SAC作为细胞周期检查点对于维持细胞周期正常进行至关重要，Bub1参与染色体排列，Mad2和BubR1通过结合底物CDC20，阻止CDC20激活APC/C以达到抑制APC/C的效果，防止细胞提前进入后期。SAC作为细胞周期的监控机制，其某些成分的异常表达会使SAC功能发生改变，导致染色体不稳定和非整倍体。对果蝇和小鼠的研究均证实了SAC在维持染色体稳定方面的重要性^[7-11]，在SAC发生突变的细胞中，有丝分裂错误的发生率很高，导致非整倍体细胞的比例急剧增加^[11-12]。在一项宫颈癌研究中^[13]发现，下调Mad2和BubR1可以促进SiHa细胞增长，增强细胞侵袭和迁移能力，抑制细胞凋亡，降低药物治疗作用^[13]。并且下调Mad2可以通过调控磷酸化survivin的活化，调控胃癌细胞周期，增加增殖，提高胃癌细胞的耐药性^[14]。另一项对乳腺癌研究^[15]中，与KrasG12D或Her2同时在成年小鼠乳腺中过表达有丝分裂检查点蛋白Mad2，会导致有丝分裂检查点过度激活，过早的Mad2表达会导致强烈的有丝分裂停止和细胞死亡增加。用特异性的小干扰RNA敲低纺锤体检查点蛋白BubR1或Mad2，可显著减少6, 7-二甲氧基-3-(3-甲氧基苯基)异喹啉-1-胺(CWJ-082)诱导的有丝分裂细胞积累和凋亡^[16]。印度的一项药物研究^[17]也显示，过表达的Mad2通过恢复适当的后期启动和维持更多的细胞存活，部分地挽救了药物的有害作用。在肝细胞性癌组织和细胞中，miR-490-5p的过表达或Bub1的过表达抑制了肝细胞性癌细胞的增殖、迁移、侵袭，增加了凋亡率^[18]。缺少Bub1的小鼠胚胎成纤维细胞不能使其染色体对齐或维持SAC功能^[19]。本研究结果显示，叶酸浓度为200 nmol/L、20 nmol/L和0 nmol/L时Mad2、Bub1、BubR1 mRNA的表达量明显增加，Western blotting检测也显示在蛋白水平上Mad2、Bub1、BubR1表达量明显增加。

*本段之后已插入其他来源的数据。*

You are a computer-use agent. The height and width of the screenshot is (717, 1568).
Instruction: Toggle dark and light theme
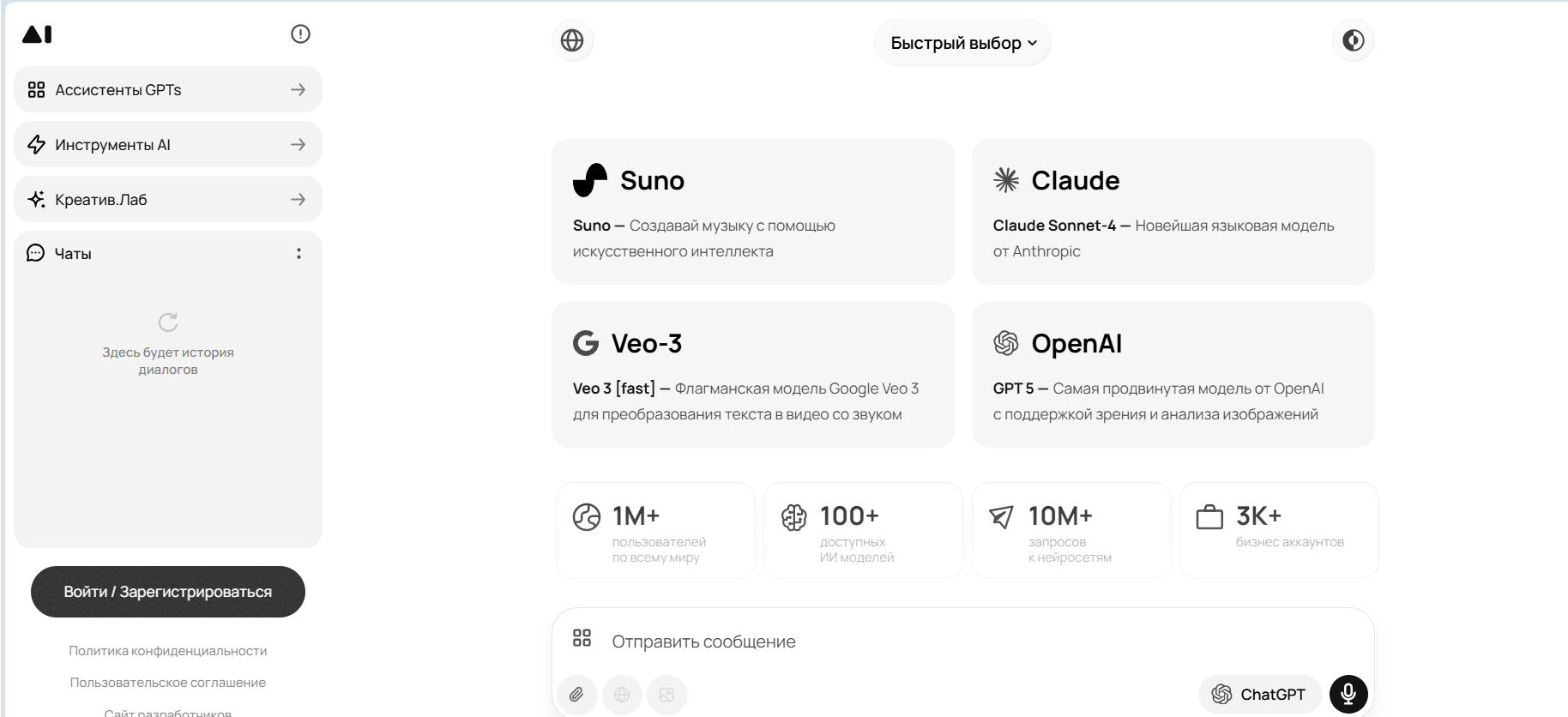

结合上述研究和实验结果我们得出这样一个结论：对于SAC来说叶酸浓度为200 nmol/L已经达到一种缺乏状态，Mad2、Bub1、BubR1的高表达用于增加SAC的活性，可以维持细胞有丝分裂进行，避免细胞发生凋亡。当叶酸极度缺乏时(20 nmol/L和0 nmol/L)，SAC功能活性受到了严重损害，Mad2、Bub1、BubR1的高表达不足以维持其正常活性，有丝分裂出现异常，可能导致非整倍体及染色体不稳定的发生，使得细胞增殖受到抑制，细胞周期发生阻滞，诱导细胞发生凋亡。综上所述，本研究结果显示，对于L02细胞来说叶酸浓度为200 nmol/L时已经达到一种缺乏状态，叶酸缺乏时SAC功能异常，可能是阻碍细胞增殖、诱导凋亡的原因。